Set down again exactly the lines of the listing below that fall between the line holding "Task: Click the Request Answer link" and the line holding "Image resolution: width=1968", inclusive.

TASK MATERIAL:
*****

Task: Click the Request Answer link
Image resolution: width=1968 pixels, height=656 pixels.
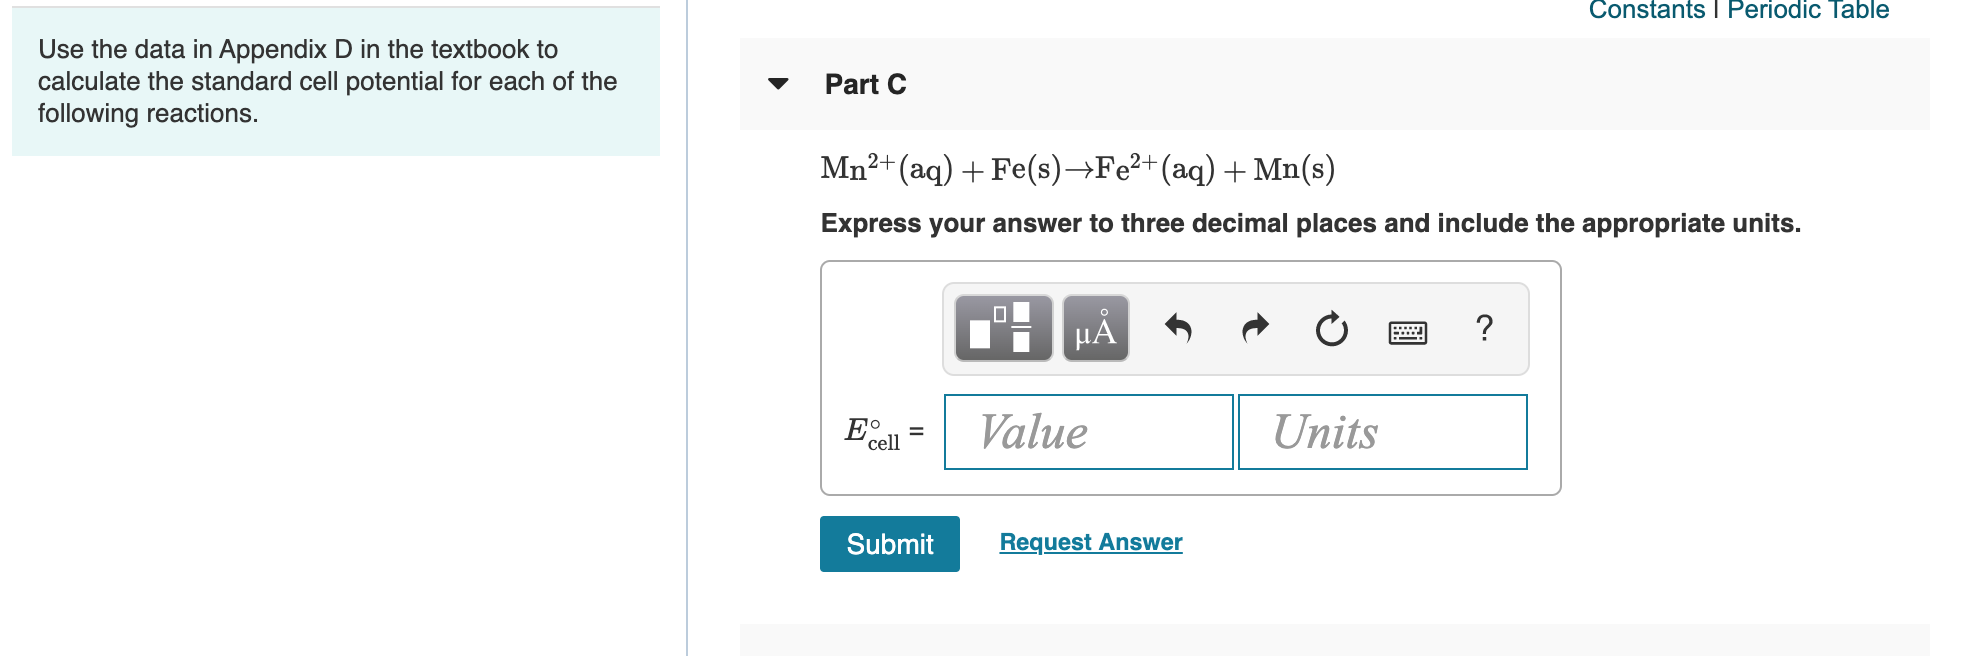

*****

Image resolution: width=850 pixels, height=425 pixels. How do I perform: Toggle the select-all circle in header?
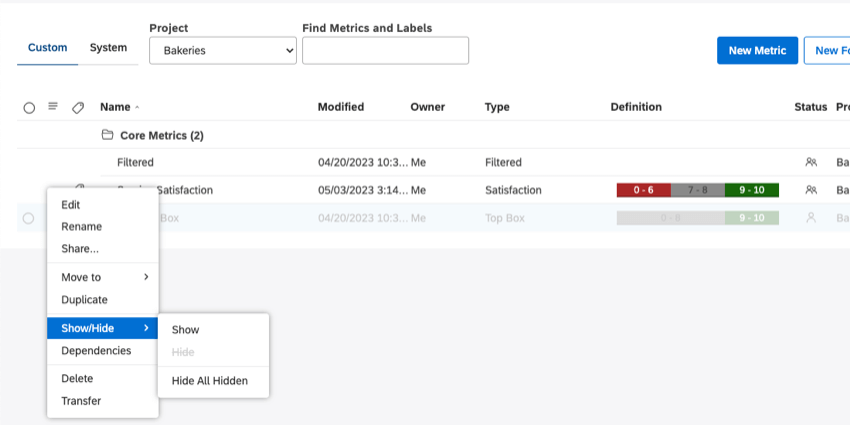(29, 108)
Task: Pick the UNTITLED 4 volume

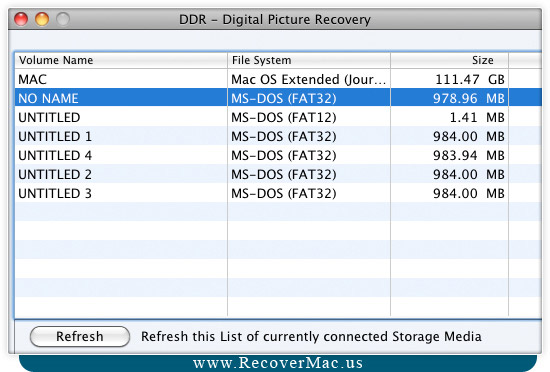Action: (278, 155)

*****

RESPONSE TO THE EXERCISE:
Task: Click the Request Answer link
Image resolution: width=1968 pixels, height=656 pixels.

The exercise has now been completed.